If a line in the listing below has the string "Select", copy it out.

→ **Supplied data**:
• • • •

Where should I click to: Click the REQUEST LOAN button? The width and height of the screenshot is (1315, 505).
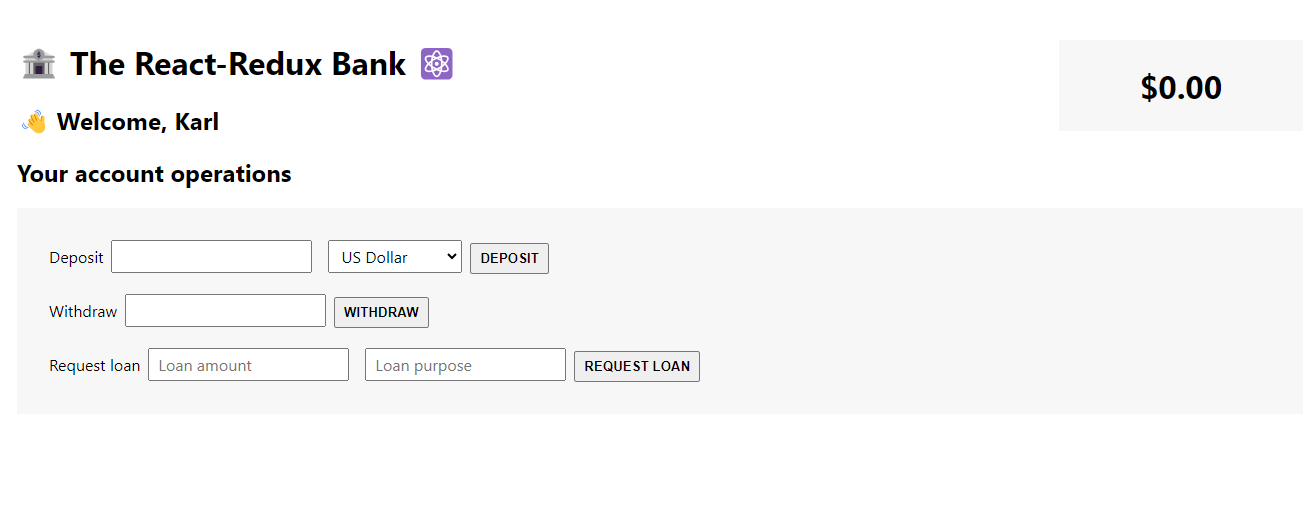[x=637, y=366]
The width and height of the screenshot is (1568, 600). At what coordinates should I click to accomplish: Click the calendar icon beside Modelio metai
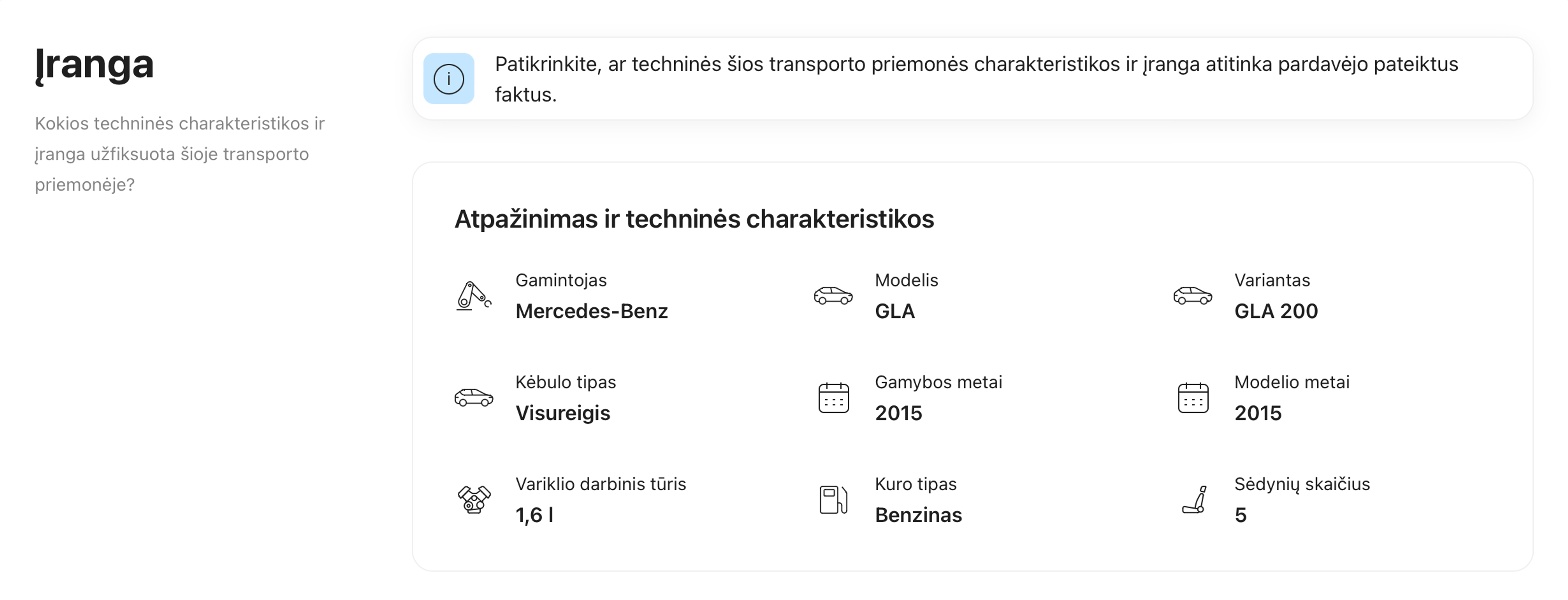[1192, 398]
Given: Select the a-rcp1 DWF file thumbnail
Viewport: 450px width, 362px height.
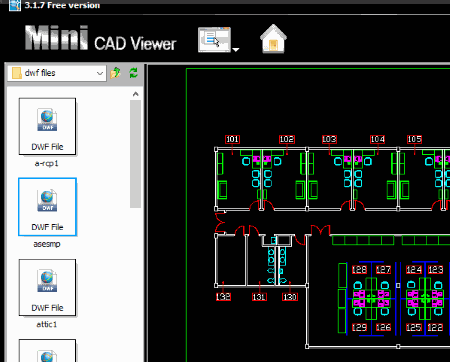Looking at the screenshot, I should click(x=47, y=126).
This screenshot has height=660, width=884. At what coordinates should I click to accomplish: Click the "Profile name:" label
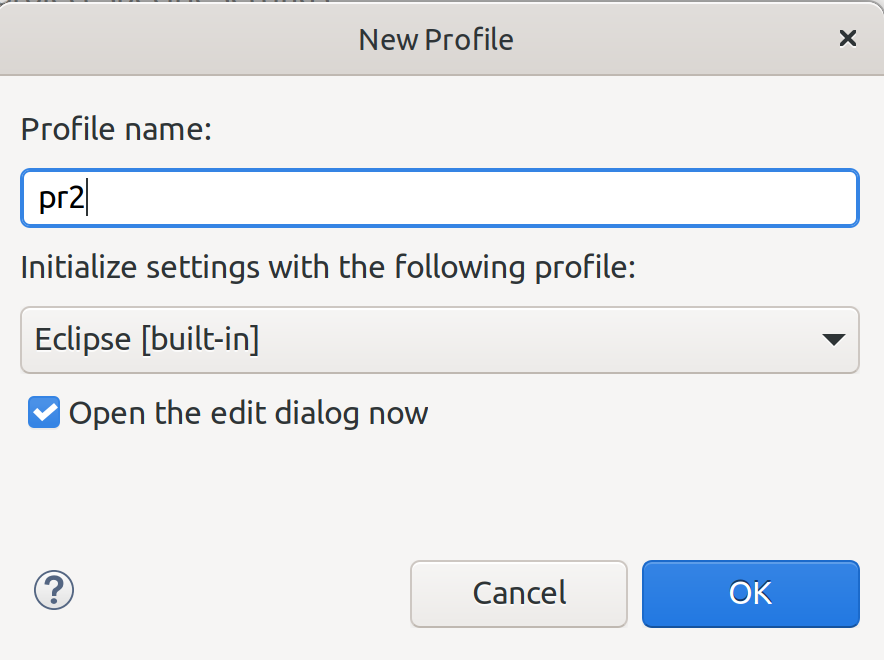coord(116,129)
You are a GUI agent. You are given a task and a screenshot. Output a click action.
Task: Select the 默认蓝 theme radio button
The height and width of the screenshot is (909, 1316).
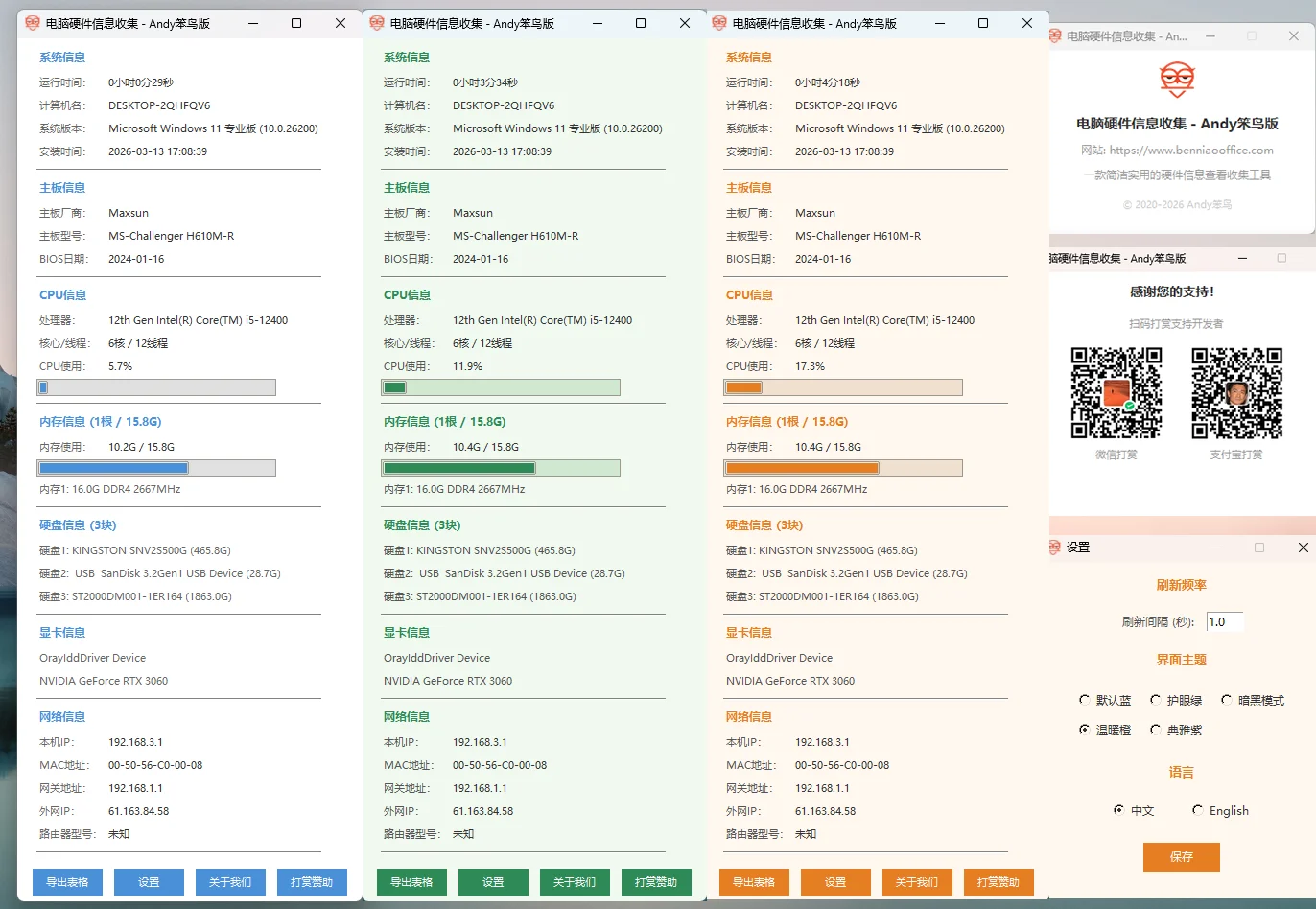pos(1085,700)
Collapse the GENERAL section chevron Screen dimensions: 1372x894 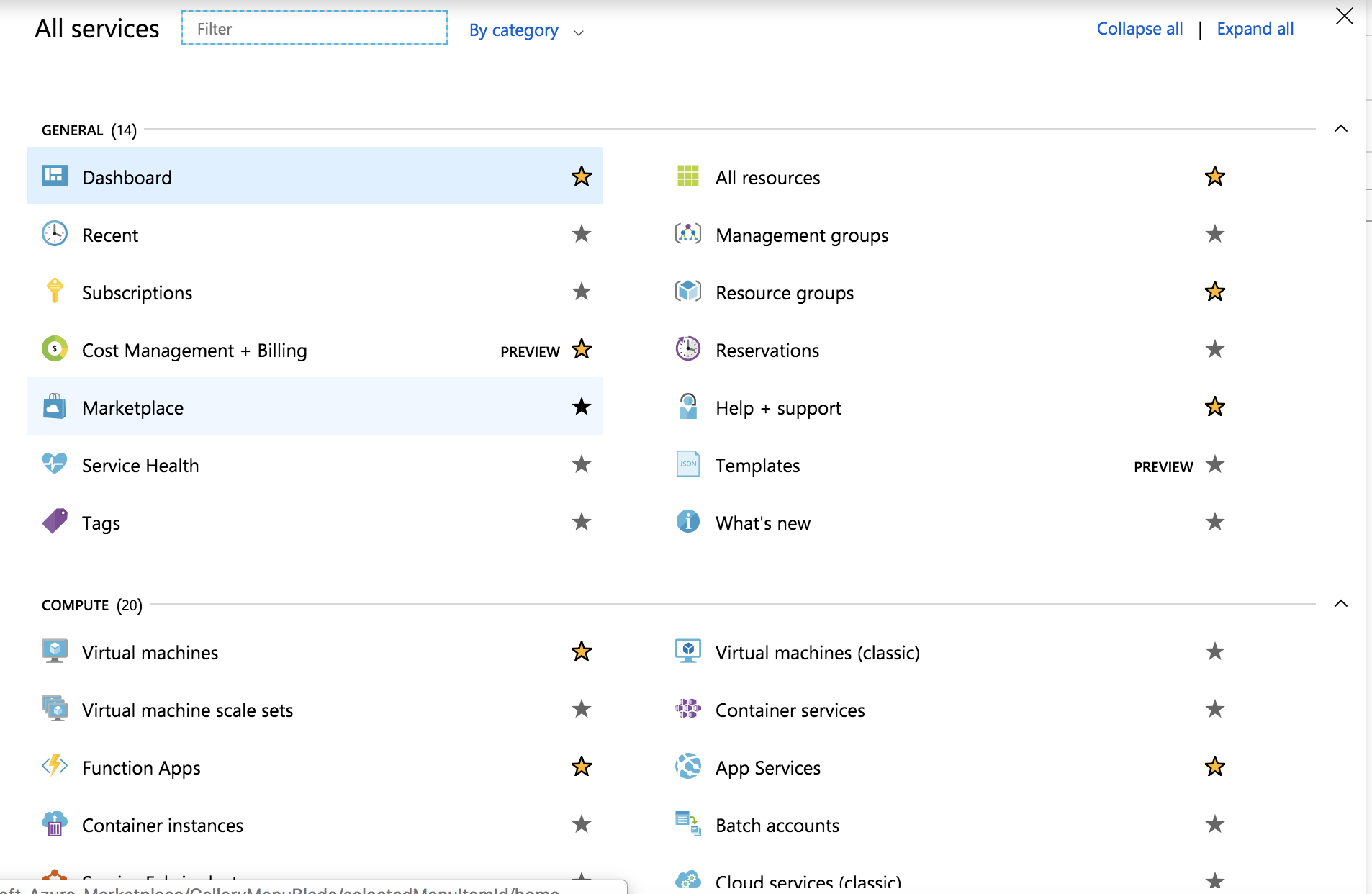pyautogui.click(x=1340, y=129)
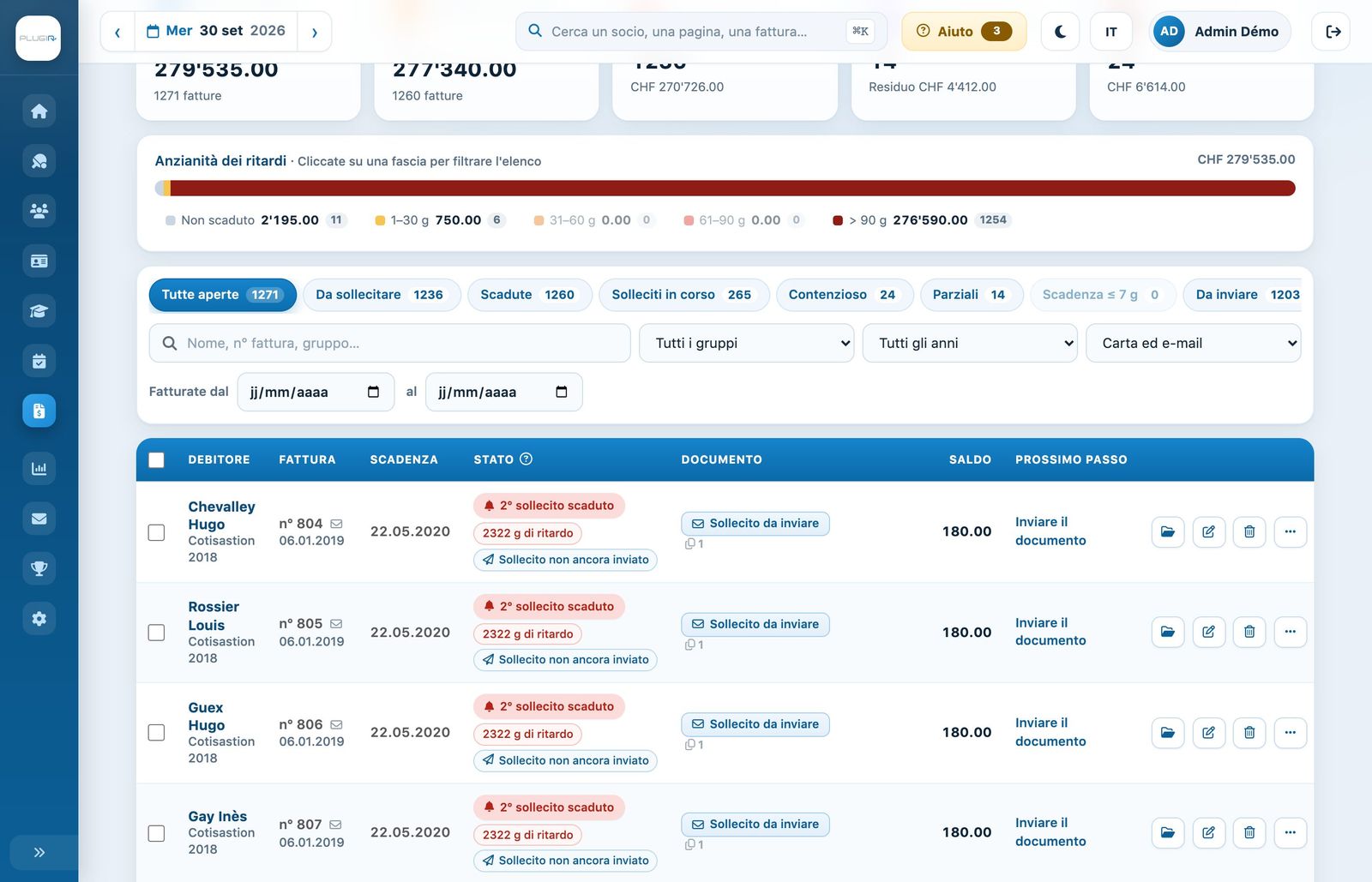Open the Carta ed e-mail dropdown

1193,343
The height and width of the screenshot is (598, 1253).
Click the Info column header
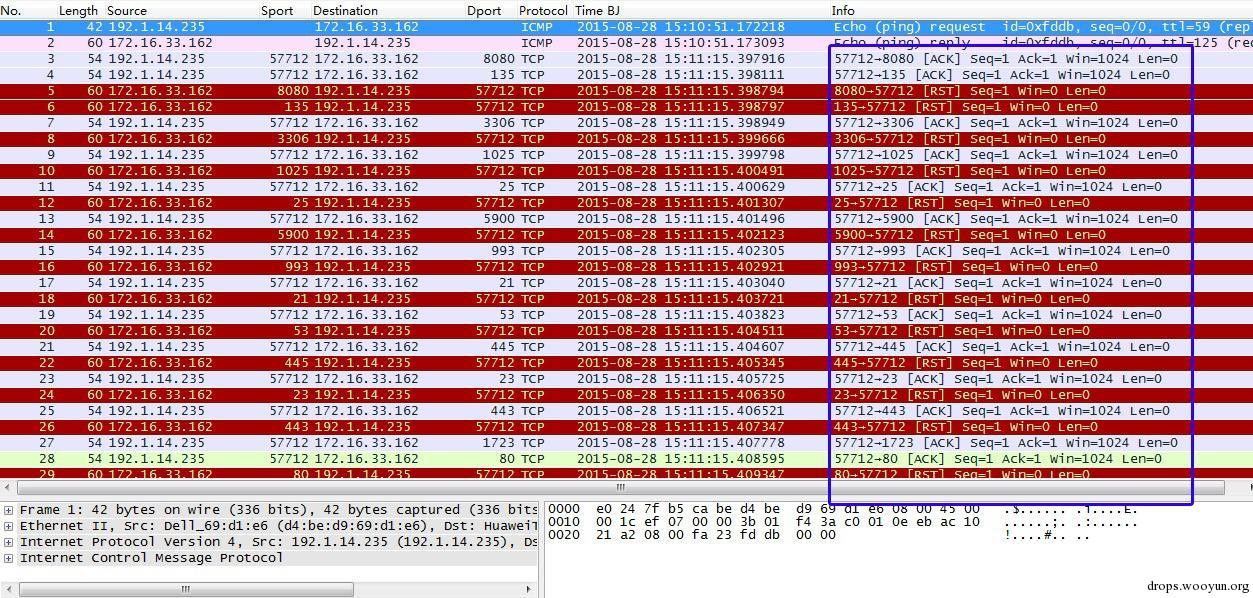(x=843, y=10)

• • • •

→ **Answer**:
Given: Select the a-rcp1 DWF file thumbnail
Task: Select the 默认蓝 theme radio button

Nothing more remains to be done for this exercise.